For Fiedler, the goal of the office will be to “serve constituents.”

“We can help people with all sorts of things in which they are interacting with government,” Fiedler said. “We can smooth the process out. We can make sure they are turning in whatever forms they need to and help make access and government services as easy as possible.”

These services include, but are not limited to, getting SEPTA ID cards, helping with car registrations and birth certificate applications, accessing information regarding financial assistance for higher education, filing consumer complaints, and obtaining PACE cards for senior citizens and disability plates or placards. The office will also be a place for residents to request literature of all different kinds, from bills, regulations, statutes, maps and information for seniors and students.

Fiedler will have three full-time and one part-time staff member working at her office, two of which are bilingual. Constituent service advisor Hugo Cortes speaks both English and Spanish.

“I feel especially in a district that’s so diverse it’s important to have those resources for them for people who speak different languages,” Cortes said.

Kopi Kharel, who’s the lone part-time staff member, is actually trilingual. She speaks English, Nepali and Hindi.

According to Feidler, more than 30 languages are spoken in her district, “probably the most languages spoken of any district in Pennsylvania,” she said. “It’s a lot.”

Until Fiedler takes office, she’s mostly been working on getting the office set up, but she’s also beginning to draft legislation in Harrisburg.

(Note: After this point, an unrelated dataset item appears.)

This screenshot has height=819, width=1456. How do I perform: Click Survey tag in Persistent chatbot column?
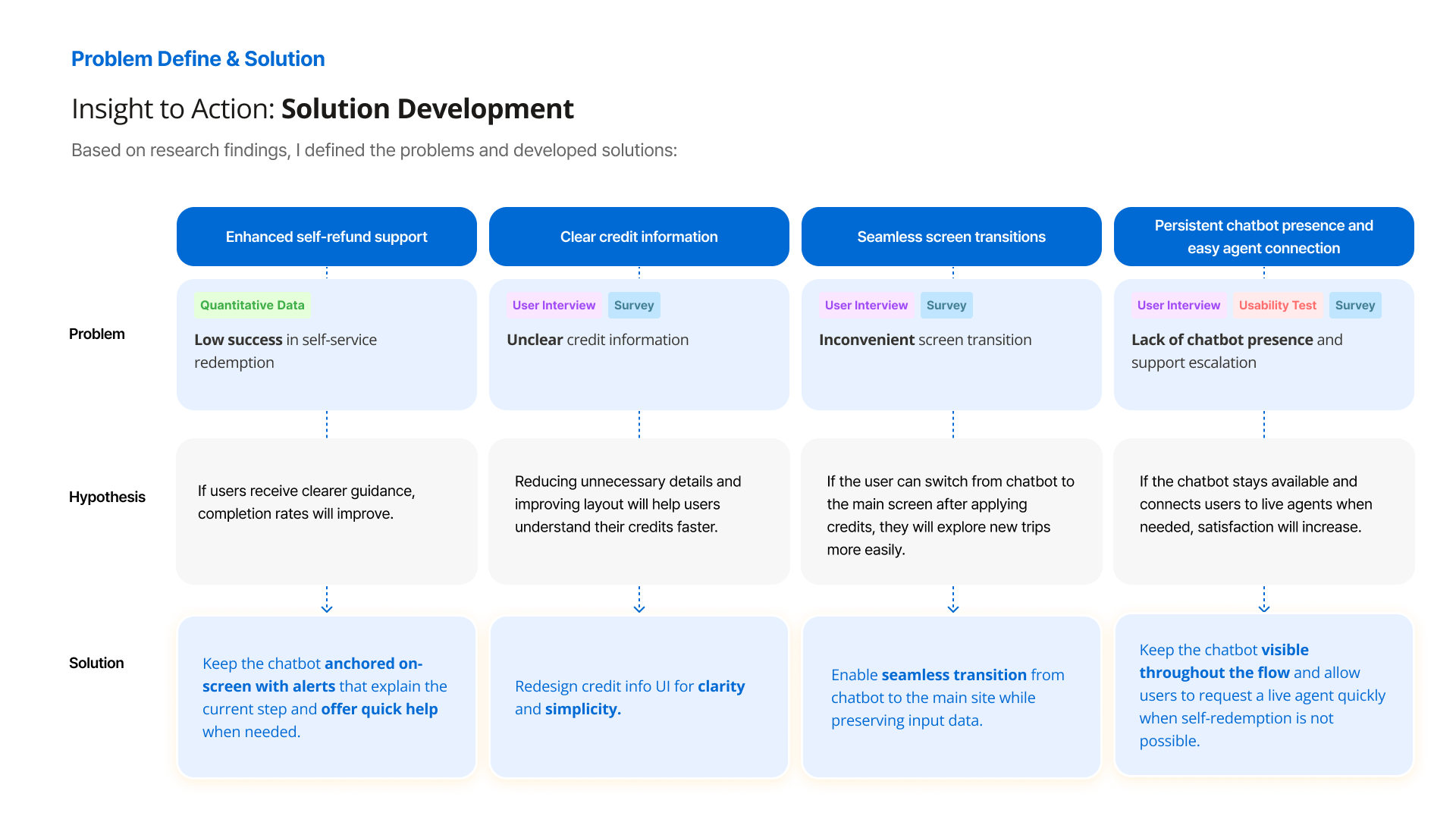[x=1354, y=305]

“We’re working on two pieces of legislation that are focused on helping working people and making sure that folks who work hard earn wages that they can support themselves and their families on [and that they] aren’t getting underpaid, or aren’t having their tips stolen,” she said. “That’s one thing we’ve heard from so many people in the district and it’s no surprise is we need jobs and we need them to be good paying jobs. People shouldn’t have to get two or three jobs just to be able to make ends meet.”